The idea of virtual personal assistants that can help organise our lives better, search for merchandise or services when we need them, and perform routine tasks is one that’s been around since the early days of the computer age, and has been a staple of science fiction movies such as The Fifth Element and a perhaps darker vision in 2001: A Space Odyssey.
This vision approached one step closer to realisation with the debut of Siri, the “personal assistant” application that launched with Apple’s iPhone 4S late last year. Almost immediately, Siri became an Internet phenomenon, with YouTube videos and blog sites devoted to the things Siri could do, funny things it would say and hacks to give it unauthorised functions, such as allowing it to work on earlier iPhone versions.
Before becoming a global sensation, Siri began as a spinoff of a research project funded by Defense Advanced Research Projects Agency, the US defence agency also responsible for an early stage of the Internet. The project’s work by research institute SRI International, intended for military use, involved artificial intelligence research and devising intelligent software agents capable of managing information, learning user behaviour and automating routine tasks. Apple’s co-founder Steve Jobs apparently saw the significance of this type of conversational human-computer interface for organising the user’s everyday experience. He personally spearheaded Apple’s acquisition of Siri in April 2010, which led to its AI technology being integrated into the iPhone 4S.
Siri isn’t the only intelligent agent that’s making waves out there. Taking an approach geared more for business travel and entertainment is a Silicon Valley startup called Rearden Commerce. Already used by thousands of American Express’s business customers, the Rearden agent helps employees book, and if necessary reschedule, events including air travel, dining reservations and entertainment.
Developers are working on apps similar to Siri for other platforms such as Android and pre-4S iOS devices. Android devices come with built-in voice-recognition technology powered by its parent Google, but with its limited handsfree capabilities compared to Siri, third-party apps such as Speaktoit Assistant and Vlingo have come about. Without the resources of DARPA and Apple, however, the quality and functionality of these free-to-try apps may suffer in comparison.
An earlier attempt at a personal, intelligent user-centric interface that was not quite as warmly received as Siri was Microsoft Bob, a software the tech giant released back in 1995 as an attempt to perk up and personalise the Windows interface with a new “social interface” for the newbie computer user. It comprised a home-oriented desktop and friendly onscreen animated personalities – “Friends of Bob” that acted as personal guides and offered suggestions, answered conversational questions and volunteered help with routine tasks such as sending e-mails. Unfortunately, Microsoft Bob was a big flop and died a swift death, but Microsoft persisted with interactive, personality-based helper agents in its Office suite and Windows OS for years. The most notorious of these was Clippy, a “talking” paperclip, which users deemed so annoying and intrusive that Microsoft launched a whole “Kill Clippy” anti-marketing campaign to say a final adiós to the widely reviled paperclip!
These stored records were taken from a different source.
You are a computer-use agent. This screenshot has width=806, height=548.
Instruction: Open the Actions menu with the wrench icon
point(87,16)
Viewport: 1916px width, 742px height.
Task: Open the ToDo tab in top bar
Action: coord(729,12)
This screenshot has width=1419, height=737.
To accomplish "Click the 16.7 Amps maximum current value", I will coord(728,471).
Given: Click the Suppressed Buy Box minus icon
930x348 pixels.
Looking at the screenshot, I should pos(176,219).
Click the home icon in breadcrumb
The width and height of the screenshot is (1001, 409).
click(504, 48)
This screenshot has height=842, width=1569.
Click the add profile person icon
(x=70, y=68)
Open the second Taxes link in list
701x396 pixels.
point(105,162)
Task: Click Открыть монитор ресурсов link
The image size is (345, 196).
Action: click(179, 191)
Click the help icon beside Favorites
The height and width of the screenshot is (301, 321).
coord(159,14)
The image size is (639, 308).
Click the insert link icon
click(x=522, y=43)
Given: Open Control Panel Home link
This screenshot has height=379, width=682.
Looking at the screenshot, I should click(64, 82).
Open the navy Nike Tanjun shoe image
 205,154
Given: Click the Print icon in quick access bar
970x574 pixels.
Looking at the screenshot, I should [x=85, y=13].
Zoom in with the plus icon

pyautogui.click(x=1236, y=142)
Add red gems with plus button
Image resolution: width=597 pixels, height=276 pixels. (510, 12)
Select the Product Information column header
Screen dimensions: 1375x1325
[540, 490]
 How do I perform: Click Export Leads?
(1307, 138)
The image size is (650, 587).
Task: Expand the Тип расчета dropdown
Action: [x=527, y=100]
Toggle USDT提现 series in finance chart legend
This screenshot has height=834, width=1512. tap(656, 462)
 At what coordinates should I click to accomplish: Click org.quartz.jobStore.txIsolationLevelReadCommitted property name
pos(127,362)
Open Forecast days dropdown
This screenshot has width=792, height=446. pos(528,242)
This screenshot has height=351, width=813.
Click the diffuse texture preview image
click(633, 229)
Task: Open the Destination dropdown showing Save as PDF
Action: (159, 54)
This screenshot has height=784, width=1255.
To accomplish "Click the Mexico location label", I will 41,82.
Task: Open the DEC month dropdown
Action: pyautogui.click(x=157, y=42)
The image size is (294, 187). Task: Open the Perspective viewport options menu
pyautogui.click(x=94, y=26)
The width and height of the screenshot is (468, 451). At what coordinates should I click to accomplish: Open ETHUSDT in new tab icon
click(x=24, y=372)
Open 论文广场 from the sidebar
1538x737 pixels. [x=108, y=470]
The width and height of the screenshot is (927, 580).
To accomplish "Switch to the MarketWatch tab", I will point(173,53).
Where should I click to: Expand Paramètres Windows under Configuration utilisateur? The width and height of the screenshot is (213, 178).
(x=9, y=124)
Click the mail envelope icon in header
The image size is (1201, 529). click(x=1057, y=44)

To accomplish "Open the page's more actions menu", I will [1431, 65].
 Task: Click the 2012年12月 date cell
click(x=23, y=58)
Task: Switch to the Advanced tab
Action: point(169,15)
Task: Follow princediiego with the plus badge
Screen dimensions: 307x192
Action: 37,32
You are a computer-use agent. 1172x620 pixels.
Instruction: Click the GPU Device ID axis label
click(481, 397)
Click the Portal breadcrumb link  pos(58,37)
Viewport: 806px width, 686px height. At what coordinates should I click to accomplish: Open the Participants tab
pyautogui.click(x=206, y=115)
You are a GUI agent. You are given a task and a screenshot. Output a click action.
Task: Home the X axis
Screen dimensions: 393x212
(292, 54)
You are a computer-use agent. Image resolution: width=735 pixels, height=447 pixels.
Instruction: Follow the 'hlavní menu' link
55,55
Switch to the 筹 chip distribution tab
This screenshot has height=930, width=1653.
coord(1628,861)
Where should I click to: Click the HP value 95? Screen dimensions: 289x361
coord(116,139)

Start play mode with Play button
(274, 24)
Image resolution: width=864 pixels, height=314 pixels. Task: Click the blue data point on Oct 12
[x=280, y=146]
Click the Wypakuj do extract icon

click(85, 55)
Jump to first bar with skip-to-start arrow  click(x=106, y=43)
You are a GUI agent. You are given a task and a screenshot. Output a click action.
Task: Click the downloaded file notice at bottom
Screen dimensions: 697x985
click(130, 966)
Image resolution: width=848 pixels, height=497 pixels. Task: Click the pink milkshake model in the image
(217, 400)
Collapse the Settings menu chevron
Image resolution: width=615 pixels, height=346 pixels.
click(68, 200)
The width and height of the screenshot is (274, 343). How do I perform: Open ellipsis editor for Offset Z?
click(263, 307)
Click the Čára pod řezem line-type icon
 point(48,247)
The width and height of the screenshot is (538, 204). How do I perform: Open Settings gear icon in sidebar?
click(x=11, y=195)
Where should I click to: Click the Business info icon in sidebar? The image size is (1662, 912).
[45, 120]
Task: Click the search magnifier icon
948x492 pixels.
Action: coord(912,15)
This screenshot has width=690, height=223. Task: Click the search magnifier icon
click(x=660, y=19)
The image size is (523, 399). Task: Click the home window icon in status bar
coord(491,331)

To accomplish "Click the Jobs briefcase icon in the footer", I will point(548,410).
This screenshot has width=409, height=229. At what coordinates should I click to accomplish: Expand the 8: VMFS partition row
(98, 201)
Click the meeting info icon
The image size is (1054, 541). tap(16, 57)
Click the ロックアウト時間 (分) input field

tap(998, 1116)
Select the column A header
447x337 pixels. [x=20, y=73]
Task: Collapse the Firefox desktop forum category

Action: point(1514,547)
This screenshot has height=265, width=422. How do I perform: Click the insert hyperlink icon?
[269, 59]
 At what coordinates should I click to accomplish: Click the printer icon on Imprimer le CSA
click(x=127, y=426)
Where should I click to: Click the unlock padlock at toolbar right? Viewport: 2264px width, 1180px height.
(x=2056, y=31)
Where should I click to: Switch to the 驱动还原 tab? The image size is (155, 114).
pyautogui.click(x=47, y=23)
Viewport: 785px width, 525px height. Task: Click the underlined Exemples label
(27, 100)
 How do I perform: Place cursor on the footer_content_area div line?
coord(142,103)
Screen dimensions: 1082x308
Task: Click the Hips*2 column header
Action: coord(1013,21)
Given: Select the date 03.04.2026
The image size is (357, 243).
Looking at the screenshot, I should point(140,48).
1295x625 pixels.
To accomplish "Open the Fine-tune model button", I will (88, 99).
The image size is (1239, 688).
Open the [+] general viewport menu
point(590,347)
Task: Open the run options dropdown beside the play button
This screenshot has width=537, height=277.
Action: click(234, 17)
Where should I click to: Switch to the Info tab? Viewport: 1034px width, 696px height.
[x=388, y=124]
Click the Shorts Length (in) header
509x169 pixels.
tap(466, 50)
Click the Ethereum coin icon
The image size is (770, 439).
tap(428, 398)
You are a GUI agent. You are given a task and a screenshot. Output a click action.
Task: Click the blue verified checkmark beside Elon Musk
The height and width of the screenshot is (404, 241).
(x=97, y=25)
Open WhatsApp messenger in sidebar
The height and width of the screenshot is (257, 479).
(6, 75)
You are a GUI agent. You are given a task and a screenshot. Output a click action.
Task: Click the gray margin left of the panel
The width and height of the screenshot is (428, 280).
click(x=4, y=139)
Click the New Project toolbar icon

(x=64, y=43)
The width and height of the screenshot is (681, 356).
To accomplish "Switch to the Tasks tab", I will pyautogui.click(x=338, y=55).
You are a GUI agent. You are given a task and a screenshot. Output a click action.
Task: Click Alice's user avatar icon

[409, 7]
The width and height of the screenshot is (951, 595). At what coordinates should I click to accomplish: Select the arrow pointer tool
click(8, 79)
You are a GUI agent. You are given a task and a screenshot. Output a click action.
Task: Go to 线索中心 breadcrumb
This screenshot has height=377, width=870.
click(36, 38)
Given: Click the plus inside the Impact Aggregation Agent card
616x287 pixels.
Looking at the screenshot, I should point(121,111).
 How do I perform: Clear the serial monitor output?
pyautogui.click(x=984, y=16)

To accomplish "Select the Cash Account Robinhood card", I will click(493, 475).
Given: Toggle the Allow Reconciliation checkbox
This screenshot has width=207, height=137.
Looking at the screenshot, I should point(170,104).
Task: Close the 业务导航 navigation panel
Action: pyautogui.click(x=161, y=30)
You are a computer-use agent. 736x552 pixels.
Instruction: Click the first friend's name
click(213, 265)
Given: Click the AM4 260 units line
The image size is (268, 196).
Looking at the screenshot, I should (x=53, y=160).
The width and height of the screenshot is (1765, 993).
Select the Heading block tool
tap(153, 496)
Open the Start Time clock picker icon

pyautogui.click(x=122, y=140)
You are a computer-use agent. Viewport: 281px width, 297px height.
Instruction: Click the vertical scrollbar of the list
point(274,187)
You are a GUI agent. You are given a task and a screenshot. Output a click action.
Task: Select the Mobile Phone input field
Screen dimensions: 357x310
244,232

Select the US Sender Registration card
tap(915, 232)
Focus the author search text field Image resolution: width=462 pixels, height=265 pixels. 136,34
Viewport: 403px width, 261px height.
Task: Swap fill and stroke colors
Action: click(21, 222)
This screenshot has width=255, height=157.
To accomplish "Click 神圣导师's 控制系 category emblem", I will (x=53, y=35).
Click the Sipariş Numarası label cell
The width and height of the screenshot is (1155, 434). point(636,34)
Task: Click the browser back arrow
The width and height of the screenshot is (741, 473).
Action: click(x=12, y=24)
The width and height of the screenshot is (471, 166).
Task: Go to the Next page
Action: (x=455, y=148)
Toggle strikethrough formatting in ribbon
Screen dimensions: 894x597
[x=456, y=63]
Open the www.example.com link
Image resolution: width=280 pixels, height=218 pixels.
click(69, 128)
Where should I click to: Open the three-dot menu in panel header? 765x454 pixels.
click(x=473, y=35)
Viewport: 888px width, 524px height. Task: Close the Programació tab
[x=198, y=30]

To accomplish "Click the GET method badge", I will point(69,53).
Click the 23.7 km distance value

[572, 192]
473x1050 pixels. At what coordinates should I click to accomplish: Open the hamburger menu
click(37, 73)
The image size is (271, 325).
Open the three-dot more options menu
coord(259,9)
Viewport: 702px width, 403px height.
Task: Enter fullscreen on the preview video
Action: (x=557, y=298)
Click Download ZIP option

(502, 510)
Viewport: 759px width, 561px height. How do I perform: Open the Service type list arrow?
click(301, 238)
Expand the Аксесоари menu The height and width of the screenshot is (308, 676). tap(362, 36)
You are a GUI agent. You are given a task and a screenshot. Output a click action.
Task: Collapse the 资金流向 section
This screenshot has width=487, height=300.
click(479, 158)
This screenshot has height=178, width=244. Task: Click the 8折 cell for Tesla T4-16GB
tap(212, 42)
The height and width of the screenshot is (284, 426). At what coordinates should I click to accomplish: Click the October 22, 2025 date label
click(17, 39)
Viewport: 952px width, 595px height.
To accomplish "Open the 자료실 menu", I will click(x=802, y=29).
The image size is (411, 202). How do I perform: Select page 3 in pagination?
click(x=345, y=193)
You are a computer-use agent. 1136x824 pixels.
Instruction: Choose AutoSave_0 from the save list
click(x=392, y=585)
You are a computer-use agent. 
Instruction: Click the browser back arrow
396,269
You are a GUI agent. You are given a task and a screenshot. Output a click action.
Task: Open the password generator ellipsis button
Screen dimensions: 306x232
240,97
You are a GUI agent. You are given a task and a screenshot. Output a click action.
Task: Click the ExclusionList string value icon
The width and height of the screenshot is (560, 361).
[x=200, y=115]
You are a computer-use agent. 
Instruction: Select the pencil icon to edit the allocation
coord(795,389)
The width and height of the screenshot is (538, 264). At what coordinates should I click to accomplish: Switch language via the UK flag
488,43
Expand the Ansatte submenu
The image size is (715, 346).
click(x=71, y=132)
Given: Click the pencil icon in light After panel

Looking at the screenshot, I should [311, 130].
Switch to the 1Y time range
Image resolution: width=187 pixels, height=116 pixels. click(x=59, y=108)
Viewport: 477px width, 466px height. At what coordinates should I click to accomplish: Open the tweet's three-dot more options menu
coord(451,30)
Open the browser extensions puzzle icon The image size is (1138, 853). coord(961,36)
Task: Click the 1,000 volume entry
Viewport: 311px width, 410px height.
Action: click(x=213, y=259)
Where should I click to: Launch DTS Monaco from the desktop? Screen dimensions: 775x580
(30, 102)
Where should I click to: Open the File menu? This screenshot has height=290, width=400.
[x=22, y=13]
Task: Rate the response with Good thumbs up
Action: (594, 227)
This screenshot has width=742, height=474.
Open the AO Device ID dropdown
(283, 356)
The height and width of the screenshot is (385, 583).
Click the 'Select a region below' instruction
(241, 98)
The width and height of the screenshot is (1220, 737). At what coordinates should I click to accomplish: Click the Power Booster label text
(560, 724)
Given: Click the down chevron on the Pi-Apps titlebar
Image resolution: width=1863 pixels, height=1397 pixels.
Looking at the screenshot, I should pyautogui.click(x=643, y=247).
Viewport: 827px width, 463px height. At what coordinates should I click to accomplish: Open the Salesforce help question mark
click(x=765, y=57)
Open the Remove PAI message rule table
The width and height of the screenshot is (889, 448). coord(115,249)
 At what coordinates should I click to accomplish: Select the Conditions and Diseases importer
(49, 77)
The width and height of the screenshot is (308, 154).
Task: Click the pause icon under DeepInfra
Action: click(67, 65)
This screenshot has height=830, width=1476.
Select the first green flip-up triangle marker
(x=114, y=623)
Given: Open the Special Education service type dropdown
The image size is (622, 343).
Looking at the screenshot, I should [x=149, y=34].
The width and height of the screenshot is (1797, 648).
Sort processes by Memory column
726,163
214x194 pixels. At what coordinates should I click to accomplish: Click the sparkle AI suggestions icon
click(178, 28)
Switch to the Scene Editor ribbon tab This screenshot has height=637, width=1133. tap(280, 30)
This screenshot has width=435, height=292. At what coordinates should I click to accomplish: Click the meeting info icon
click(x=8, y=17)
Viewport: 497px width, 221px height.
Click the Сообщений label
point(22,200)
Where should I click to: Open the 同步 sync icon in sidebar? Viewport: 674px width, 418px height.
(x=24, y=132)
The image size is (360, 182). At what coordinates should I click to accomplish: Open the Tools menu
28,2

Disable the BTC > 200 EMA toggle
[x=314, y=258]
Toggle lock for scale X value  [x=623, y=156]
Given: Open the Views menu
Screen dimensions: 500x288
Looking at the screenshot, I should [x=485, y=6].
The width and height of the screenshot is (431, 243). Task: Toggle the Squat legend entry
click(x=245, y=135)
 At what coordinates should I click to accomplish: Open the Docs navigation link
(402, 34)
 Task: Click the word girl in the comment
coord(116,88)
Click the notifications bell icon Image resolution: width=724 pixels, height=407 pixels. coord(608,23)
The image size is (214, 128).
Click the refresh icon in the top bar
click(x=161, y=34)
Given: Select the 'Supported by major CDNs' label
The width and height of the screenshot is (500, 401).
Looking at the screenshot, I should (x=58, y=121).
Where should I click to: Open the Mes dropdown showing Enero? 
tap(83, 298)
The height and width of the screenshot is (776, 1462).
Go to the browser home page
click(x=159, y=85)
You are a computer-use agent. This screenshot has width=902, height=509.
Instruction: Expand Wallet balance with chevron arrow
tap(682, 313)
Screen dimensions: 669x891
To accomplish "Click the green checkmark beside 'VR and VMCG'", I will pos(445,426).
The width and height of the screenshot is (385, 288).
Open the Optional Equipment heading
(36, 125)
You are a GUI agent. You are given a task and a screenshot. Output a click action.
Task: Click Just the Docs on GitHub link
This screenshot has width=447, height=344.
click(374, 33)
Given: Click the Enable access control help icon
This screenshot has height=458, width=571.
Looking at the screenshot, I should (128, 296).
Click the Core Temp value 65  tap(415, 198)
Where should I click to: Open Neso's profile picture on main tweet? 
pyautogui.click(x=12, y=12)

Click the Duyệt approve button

Although Bob didn’t boast advanced technologies such as speech recognition, GPS or web search (the World Wide Web was relatively new then), it nonetheless shared similarities with Siri, such as using natural language and full sentences to communicate with the user instead of standard, impersonal OS prompts. Like Siri, Bob was also task-oriented. Instead of offering a standard path of menus, it would try to “learn” the most commonly used tasks of a user and present those options first on the virtual home desktop.
Even with all of the apparent capabilities of virtual assistants like Siri, it remains early days yet for intelligent agent technology. To explain certain kinks users have noticed, Apple has uncharacteristically maintained Siri to be a “beta” or test product. While Siri is being honed and polished to final product, and as similar technologies emerge, particularly in the increasing sophistication of user interfaces such as voice control and gesture recognition, it remains to be seen whether users will adopt intelligent agents on a wide scale, and turn our visions of an automated lifestyle one step closer to virtual reality.